But now to return to the North Atlantic, the Eastham dunes, and the exchange of species I mentioned earlier in the chapter. As the smaller birds have flown south to their tropics, birds from the arctic north, following the same migrational impulse of the ebbing year, have moved south along the New England coast, and found in the open, deserted Cape a region which is to them a Florida. These birds are the arctic sea ducks, many of them big, heavy, powerful birds, all of them built to stand icy water and icy weather, all of them enclosed in a water-tight pack of feathers which is almost a kind of feather fur. These ducks belong to the subfamily Fuligulinæ, the people of the outermost waters, but there are still other arctic visitors, auks, murres, and even guillemots. The region which these birds prefer is the region south of Cape Cod, where the currents of warmer water swirl over the great south shoals. I have for neighbours the three varieties of “scoters,” or more familiarly and wrongly “coots,” the black-winged coot Oidemia americana, the white-winged coot Oidemia deglandi, the skunk coot, Oidemia perspicillata; I have scaups or blue-billed widgeons, Marila marila, dipper ducks, Charitonetta albeola, old squaws, Harelda hyemalis, eiders, Somateria dresseri, king eiders, Somateria spectabilis, and others. It is possible that, before the coming of the white man, the number of these winter outer-sea birds in the Cape Cod region exceeded that of the summer birds, but now, alas! the shotgun and the killer had their fun, the winter peoples have been wasted away, and some even exterminated. To-day, the summer birds outnumber their winter kin.

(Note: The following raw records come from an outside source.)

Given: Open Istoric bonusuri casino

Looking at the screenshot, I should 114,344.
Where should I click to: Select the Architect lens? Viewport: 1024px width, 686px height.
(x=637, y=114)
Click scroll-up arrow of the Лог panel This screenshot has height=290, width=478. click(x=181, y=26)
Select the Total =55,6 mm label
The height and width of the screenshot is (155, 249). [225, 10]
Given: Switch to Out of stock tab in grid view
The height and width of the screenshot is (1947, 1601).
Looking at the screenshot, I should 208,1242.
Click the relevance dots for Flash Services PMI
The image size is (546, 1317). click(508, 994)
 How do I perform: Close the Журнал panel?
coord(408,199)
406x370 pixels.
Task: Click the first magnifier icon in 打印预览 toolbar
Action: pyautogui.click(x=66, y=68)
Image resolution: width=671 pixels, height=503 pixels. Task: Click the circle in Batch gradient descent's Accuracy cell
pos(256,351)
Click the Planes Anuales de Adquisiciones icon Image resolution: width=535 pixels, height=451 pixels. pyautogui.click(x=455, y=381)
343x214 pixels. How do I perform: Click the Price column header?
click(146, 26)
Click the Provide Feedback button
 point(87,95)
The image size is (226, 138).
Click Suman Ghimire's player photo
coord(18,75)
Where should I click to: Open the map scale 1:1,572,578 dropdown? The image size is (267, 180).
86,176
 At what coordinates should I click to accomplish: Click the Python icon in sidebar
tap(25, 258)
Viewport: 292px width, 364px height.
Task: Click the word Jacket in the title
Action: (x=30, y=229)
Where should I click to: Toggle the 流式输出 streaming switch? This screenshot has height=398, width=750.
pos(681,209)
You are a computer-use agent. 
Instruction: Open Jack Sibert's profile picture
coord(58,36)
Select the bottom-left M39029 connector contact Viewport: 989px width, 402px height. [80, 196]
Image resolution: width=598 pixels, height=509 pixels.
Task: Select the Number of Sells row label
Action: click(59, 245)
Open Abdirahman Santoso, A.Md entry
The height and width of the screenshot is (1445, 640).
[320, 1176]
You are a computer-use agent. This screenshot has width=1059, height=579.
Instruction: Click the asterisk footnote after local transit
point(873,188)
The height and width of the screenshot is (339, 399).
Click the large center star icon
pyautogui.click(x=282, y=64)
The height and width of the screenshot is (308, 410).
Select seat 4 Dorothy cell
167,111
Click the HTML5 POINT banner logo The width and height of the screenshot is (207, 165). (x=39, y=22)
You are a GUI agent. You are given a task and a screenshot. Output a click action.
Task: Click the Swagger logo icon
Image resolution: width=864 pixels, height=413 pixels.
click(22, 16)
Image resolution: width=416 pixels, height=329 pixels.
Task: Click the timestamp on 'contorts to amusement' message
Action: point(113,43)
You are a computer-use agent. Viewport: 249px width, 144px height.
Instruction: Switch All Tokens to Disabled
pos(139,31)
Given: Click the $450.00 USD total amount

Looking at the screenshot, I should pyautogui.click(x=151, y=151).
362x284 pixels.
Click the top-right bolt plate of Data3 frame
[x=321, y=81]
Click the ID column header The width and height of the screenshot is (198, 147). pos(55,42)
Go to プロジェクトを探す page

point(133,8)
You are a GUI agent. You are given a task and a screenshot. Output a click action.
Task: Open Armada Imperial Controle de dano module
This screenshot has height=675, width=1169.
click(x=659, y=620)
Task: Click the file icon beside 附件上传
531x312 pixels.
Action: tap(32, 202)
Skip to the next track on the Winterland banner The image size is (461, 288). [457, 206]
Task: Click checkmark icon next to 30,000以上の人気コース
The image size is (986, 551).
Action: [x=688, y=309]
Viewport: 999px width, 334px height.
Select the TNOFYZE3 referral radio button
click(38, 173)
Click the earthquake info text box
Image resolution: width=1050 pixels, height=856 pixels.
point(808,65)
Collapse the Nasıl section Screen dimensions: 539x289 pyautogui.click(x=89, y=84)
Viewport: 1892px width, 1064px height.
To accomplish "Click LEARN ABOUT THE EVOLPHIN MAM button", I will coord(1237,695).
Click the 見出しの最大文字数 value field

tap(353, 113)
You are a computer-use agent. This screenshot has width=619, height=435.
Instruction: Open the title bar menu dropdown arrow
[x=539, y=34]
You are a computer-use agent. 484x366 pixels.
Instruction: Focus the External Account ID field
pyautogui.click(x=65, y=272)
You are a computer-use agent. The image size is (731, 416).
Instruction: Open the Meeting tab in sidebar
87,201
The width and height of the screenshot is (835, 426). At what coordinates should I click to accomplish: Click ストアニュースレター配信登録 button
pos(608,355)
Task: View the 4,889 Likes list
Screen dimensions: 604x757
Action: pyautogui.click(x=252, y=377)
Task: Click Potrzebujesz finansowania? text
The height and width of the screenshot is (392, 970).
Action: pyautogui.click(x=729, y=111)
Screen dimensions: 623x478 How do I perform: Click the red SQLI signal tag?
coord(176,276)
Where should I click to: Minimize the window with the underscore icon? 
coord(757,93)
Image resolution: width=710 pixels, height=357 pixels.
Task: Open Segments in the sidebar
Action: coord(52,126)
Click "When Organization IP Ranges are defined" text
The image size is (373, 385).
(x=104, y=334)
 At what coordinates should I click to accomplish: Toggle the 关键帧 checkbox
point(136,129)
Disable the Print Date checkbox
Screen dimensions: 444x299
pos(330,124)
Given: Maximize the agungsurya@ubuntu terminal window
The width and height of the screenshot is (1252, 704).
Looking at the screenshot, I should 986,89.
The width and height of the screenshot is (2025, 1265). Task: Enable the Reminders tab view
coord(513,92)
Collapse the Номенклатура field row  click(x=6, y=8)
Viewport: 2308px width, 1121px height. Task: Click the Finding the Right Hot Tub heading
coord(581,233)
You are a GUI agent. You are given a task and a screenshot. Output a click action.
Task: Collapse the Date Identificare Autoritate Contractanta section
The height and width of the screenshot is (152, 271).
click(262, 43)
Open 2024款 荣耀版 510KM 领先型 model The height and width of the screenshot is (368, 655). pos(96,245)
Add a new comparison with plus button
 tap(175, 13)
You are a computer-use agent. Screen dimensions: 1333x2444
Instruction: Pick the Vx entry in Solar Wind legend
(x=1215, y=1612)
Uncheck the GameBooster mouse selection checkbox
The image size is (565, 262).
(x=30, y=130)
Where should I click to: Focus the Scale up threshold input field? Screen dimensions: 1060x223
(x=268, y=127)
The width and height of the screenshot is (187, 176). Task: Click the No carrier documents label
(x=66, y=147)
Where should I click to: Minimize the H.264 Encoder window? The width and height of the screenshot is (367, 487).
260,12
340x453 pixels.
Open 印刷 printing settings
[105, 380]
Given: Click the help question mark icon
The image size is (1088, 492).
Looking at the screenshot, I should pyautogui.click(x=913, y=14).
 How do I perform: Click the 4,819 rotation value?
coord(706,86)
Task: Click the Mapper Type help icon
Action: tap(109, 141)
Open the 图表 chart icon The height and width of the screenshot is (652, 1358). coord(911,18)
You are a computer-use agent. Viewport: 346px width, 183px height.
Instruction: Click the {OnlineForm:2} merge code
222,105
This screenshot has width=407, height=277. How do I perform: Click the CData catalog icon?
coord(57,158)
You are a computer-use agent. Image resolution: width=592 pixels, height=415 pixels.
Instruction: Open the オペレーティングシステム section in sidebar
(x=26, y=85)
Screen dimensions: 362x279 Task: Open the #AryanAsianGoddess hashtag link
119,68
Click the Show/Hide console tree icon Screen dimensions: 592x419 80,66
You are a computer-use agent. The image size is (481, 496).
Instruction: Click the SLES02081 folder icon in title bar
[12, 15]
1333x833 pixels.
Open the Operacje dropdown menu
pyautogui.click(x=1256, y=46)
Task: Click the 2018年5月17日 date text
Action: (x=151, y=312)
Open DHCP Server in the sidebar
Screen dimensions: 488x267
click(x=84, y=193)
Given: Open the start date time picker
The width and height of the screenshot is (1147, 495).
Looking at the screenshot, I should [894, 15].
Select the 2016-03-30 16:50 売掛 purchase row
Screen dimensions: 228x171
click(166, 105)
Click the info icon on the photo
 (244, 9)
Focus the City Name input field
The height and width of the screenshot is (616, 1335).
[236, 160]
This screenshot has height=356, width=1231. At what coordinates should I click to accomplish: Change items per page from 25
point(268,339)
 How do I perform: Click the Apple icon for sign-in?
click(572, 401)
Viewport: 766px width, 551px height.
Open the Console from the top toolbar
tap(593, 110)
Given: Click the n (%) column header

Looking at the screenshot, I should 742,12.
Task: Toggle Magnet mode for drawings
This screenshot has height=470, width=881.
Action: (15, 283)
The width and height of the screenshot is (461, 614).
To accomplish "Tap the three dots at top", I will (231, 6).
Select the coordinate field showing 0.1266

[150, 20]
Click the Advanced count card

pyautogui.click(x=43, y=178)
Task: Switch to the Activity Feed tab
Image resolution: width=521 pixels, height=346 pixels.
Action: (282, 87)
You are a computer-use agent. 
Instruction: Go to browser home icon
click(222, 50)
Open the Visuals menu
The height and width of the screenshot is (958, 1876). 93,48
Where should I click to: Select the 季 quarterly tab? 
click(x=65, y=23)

A new danger, moreover, now threatens the birds at sea. An irreducible residue of crude oil, called by refiners “slop,” remains in stills after oil distillation, and this is pumped into southbound tankers and emptied far offshore. This wretched pollution floats over large areas, and the birds alight in it and get it on their feathers. They inevitably die. Just how they perish is still something of a question. Some die of cold, for the gluey oil so mats and swabs the thick arctic feathering that creases open through it to the skin above the vitals; others die of hunger as well. Captain George Nickerson of Nauset tells me that he saw an oil-covered eider trying to dive for food off Monomoy, and that the bird was unable to plunge. I am glad to be able to write that the situation is better than it was. Five years ago, the shores of Monomoy peninsula were strewn with hundreds, even thousands, of dead sea fowl, for the tankers pumped out slop as they were passing the shoals—into the very waters, indeed, on which the birds have lived since time began! To-day oil is more the chance fate of the unfortunate individual. But let us hope that all such pollution will presently end.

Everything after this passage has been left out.